Tom Hiddleston Attends Tribeca Film Festival
Tom Hiddleston at the Tribeca Film Festival in New York on April 2012. |

Tom Hiddleston cannot help but gush about the world director Guillermo del Toro created for his new gothic romance film "Crimson Peak."

"I think the first time I walked in (the set) there were already leaves falling through the ceiling, and if you stepped on a particular floor board, this red clay would seep and ooze out from underneath," he told Entertainment Weekly. "It was like magic, truly."

Even though "Crimson Peak" is categorized as a horror film, Hiddleston believes that it is also a love story. According to him, it is about "the explained supernatural - in which the supernatural intrusions are traced back to previous trauma - but it's also about love. Everyone wants a kind of love from the other that they can't return. It's an interesting inverted love story. I hope people connect to it once the nights draw in and summer is over and there are coats raised against the chill, I hope that it will appeal to that aspect of the imagination."

It also helps that the director is very hands-on in developing all of the characters involved in "Crimson Peak." In the film, Hiddleston plays a mysterious aristocrat named Thomas Sharpe who lures aspiring novelist Edith Cushing (played by Mia Wasikowska) to his ancestral home in England.

There, she encounters several ghosts, but no one threatens her more than her sister-in-law Lucille Sharpe (played by Jessica Chastain).

"Guillermo gives all of his actors very, very thorough biographies," shared Hiddleston. "He includes a personal and closely kept secret that neither the character nor the actor should tell anyone else. Thomas Sharpe's secret was to leave Allerdale Hall, the sooner the better. As soon as I walked into the place, this crumbling mansion with fear etched into the wallpaper, the word spelled out - FEAR -  it immediately inspires me."

Hiddleston describes his character as both "dashing and mysterious," and the best thing about him is his moral ambiguity.

"I suppose you're not quite sure about him," Hiddleston said. "There is an elegant mystery to him in the first half of the film and very quickly you realize there's more to it."

It might be too late for Edith to realize that the secrets of Edward and Lucille, as well as Allerdale Hall itself might kill her, and Hiddleston tries to examine why this is so.

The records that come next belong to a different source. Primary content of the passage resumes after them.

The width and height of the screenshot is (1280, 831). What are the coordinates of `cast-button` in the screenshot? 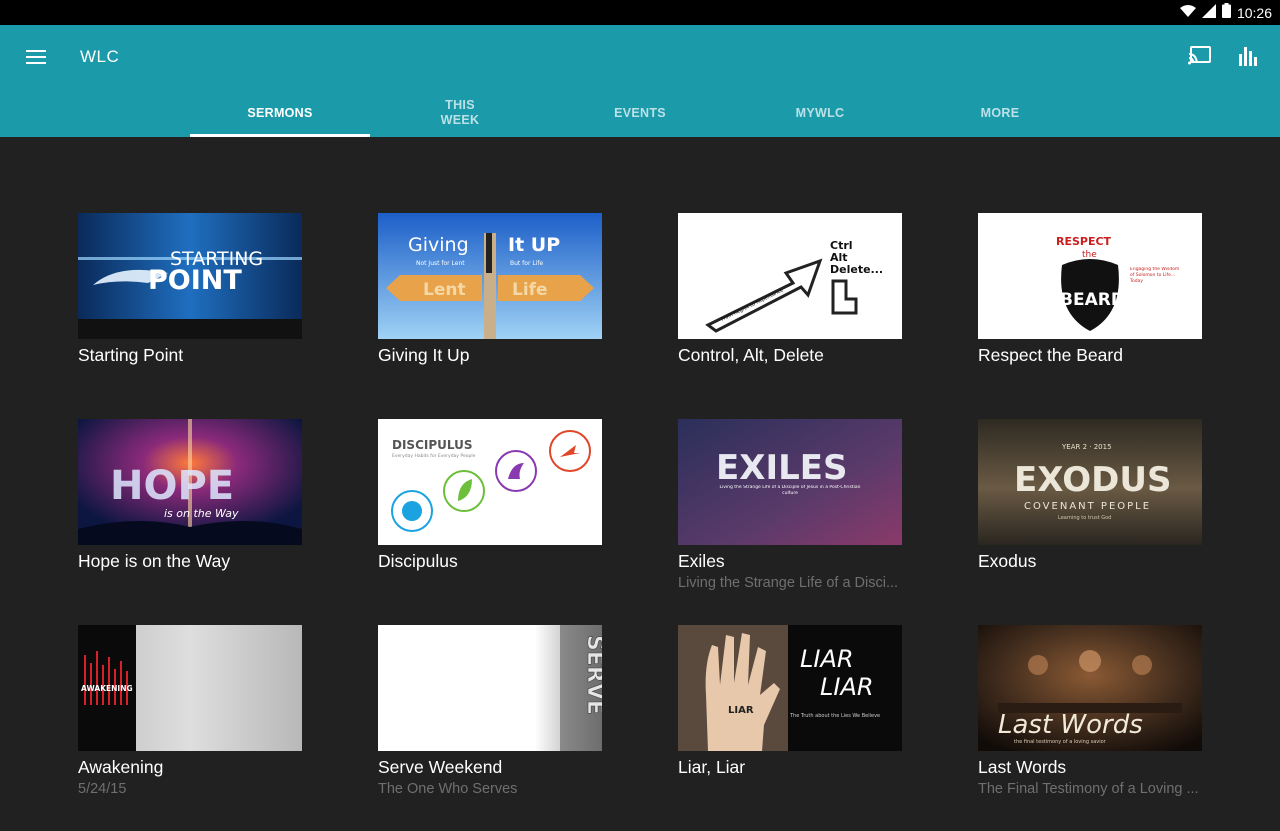 It's located at (1200, 58).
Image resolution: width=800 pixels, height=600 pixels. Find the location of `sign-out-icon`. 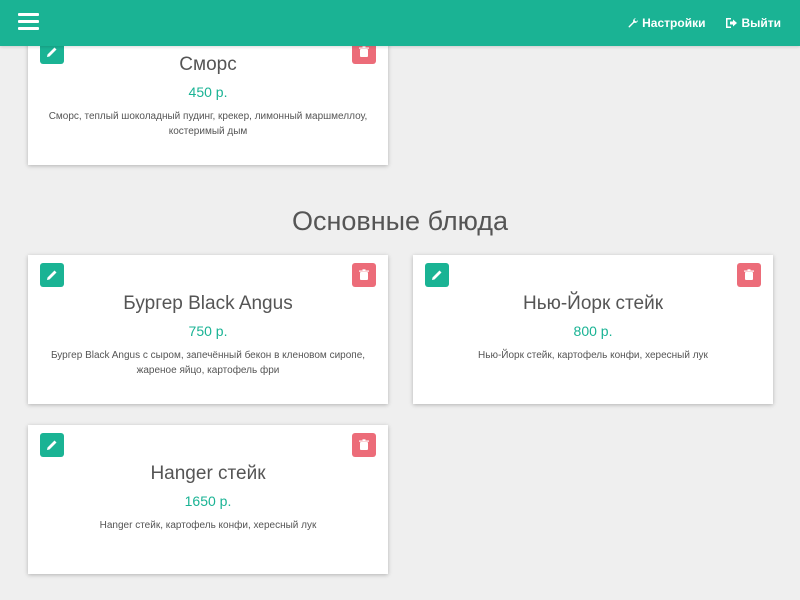

sign-out-icon is located at coordinates (732, 23).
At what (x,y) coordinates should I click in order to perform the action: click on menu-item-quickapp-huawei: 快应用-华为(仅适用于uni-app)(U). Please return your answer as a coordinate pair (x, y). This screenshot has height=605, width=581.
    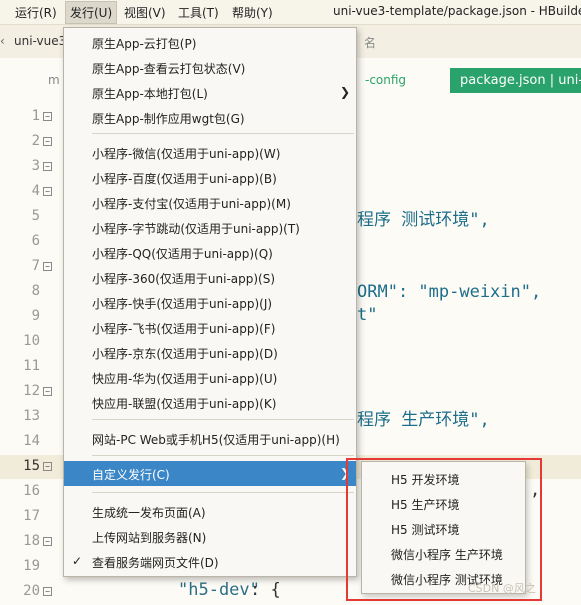
    Looking at the image, I should click on (210, 378).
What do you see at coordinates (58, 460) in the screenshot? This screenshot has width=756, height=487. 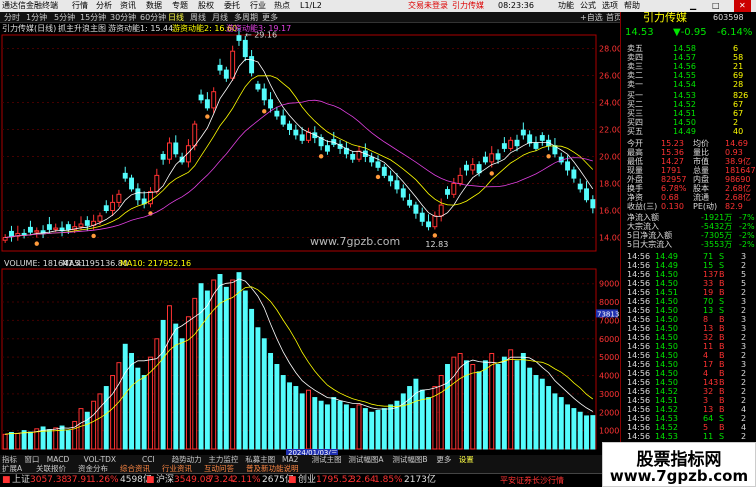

"Thomas Sharpe is so connected to that house, that's his inheritance in every respect. It's his physical inheritance, it's his emotional and psychological inheritance, it is the thing that is weighing him down and stopping him from escaping into his own future and his own autonomy," he said. "That was such a key to playing the character - he existed in tension between his past and his future."